Decreased activities of 3 peptidases of the 20S proteasome both in white and gray matter, suggesting failure of the degradation systems that lead to the build-up of carbonylated proteins [16]
Increased uric acid and decreased glutathione in plaques, decreased alpha-tocopherol levels in plaques, and increased alpha-tocopherol levels in distant white matter, and normal ascorbic acid, cysteine, tyrosine, and tryptophan levels, both in plaques and in distant white matter [17]
Up-regulation of the transcription factor NF-E2-related factor (Nrf2, regulator of endogenous antioxidant enzymes) in macrophages and astrocytes in active lesions, and increased expression of DJ1 protein in astrocytes of active and chronic lesions [18]
Increased PINK1 (mitochondrial kinase) immunostaining in astrocytes of active demyelinating lesions, which is decreased in chronic lesions [19]
Increased levels of CHOP and normal levels of BIP (endoplasmic reticulum stress molecules) in gray matter demyelinating lesions [20]
Up-regulation of the NADPH1 expression in active and slowly expanding MS lesions[21]
Decreased GSH levels in the brain of secondary progressive MS patients, especially in the frontal region, by 1H-MR chemical swift imaging [22]

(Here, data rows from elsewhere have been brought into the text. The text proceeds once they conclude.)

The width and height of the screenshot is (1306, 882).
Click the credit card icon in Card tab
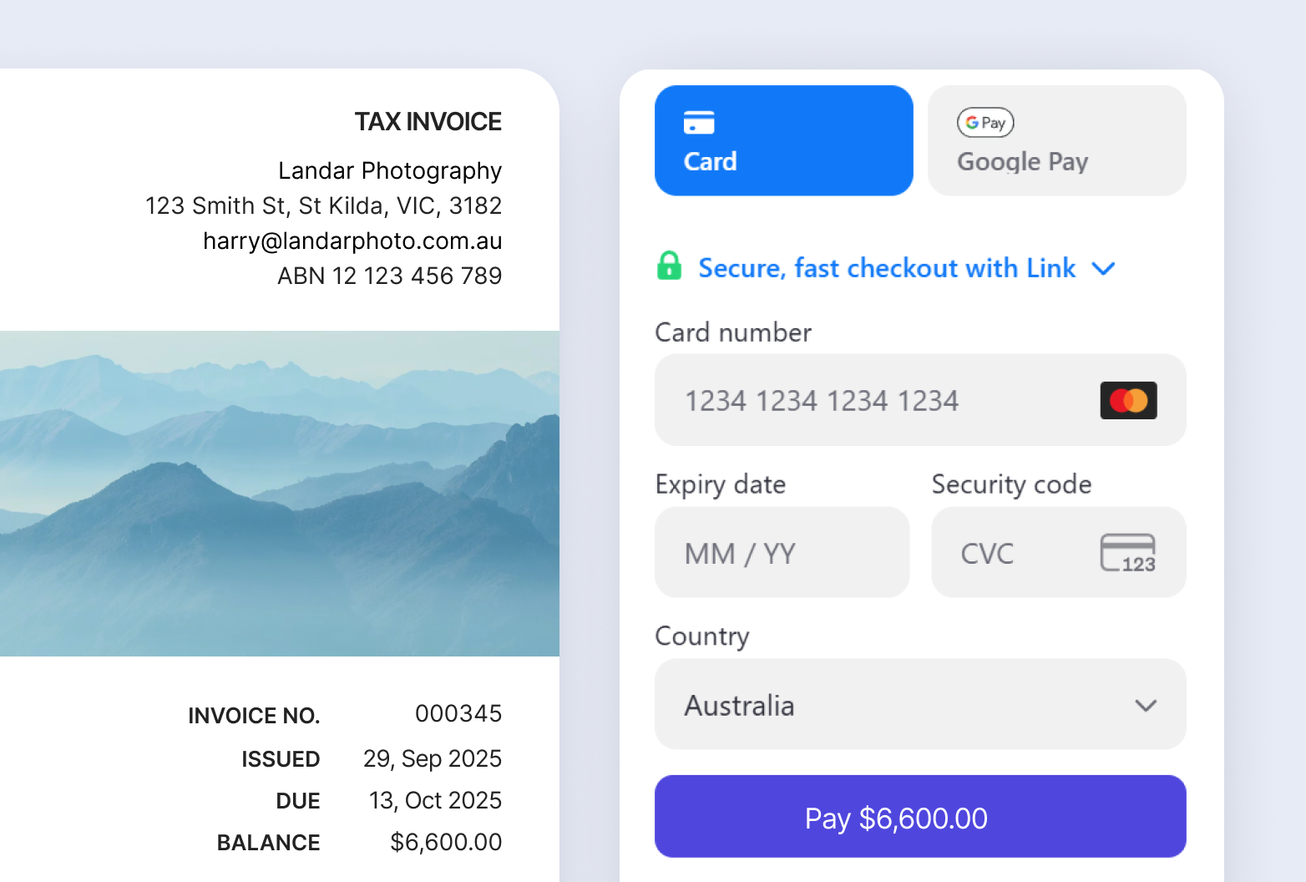[699, 123]
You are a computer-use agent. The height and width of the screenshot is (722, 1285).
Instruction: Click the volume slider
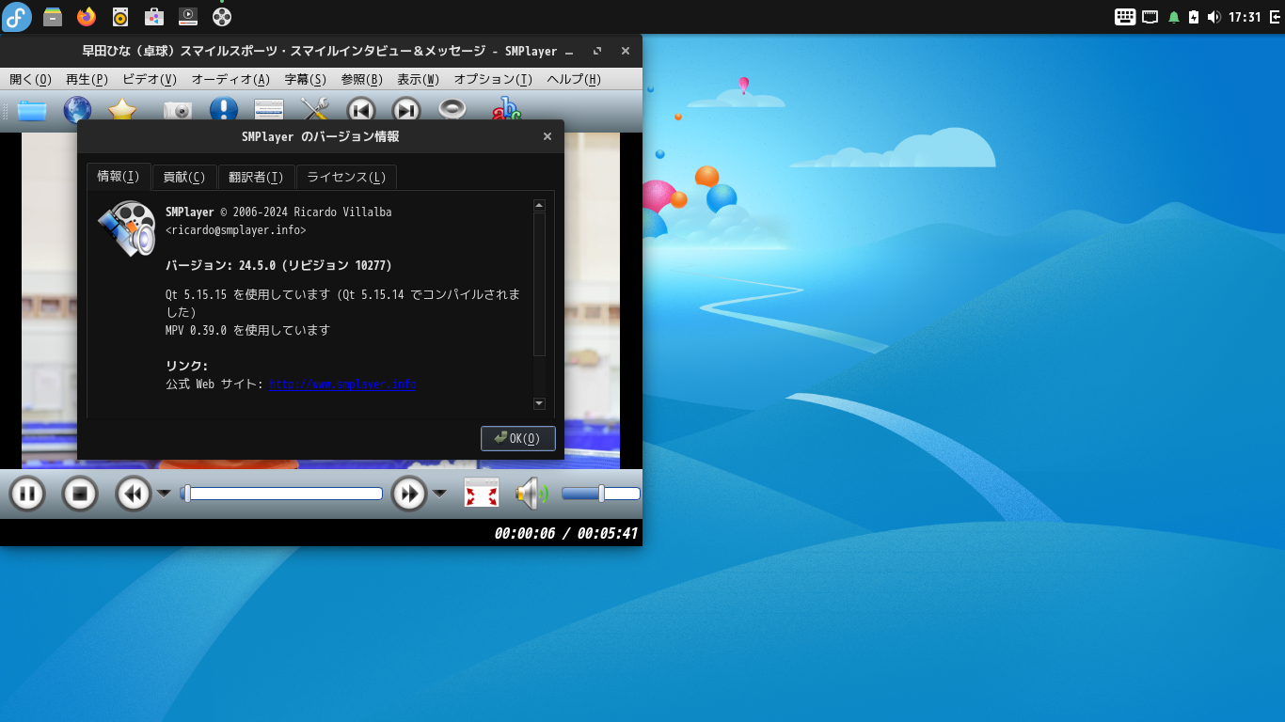click(600, 494)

BRAIN AND SPINAL CORD TISSUE OF EAE MODELS
Increased amounts of protein carbonyls in white matter astrocytes and to a lesser extent in migroglia/macrophages in both acute and chronic phases in the brain [23], and in the spinal cord (associated to protein aggregation and apoptosis) of experimental EAE models [24]
Increased immunoreactivity of nitrotyrosine (an indicator of peroxynitrite formation) in the spinal cord white matter in EAE, which correlated with the loss of mature olygodentrocytes [25]
CEREBROSPINAL FLUID OF MS PATIENTS
Increased levels of lipid peroxidation markers such as pentane and ethane [26], malonil-dialdehyde (MDA) [27, 28], thiobarbituric acid reactive substances (TBARS) [29], isoprostanes [30-32], hydroxynonenal [33], and 8-isoprostaglandin F2alpha [29, 34]
Normal levels of advanced glycoxidation end products levels [35].
Increased levels of protein carbonyls[33] and advanced oxidation protein products [36] and decreased levels of total thiol groups [36].
Increased activity of glutathione-reductase and decreased activity of glutathione-peroxidase [27].
Normal alpha-tocopherol levels [37].
Nitrate levels normal [38] or increased [29], and nitrotyrosine levels increased [29]
Uric acid levels increased [39] or normal [40]. Normal levels of the uric acid oxidation product allantoine [40], and increased levels of the uric acid precursors hypoxanthine and xanthine [39].
Increased levels of heat shock proteins (Hsp) 72 and 70, and hem-oxygenase 1, and increased expression of thioredoxin (Trx) and sirtuin protein systems and decreased expression of TrxR [33].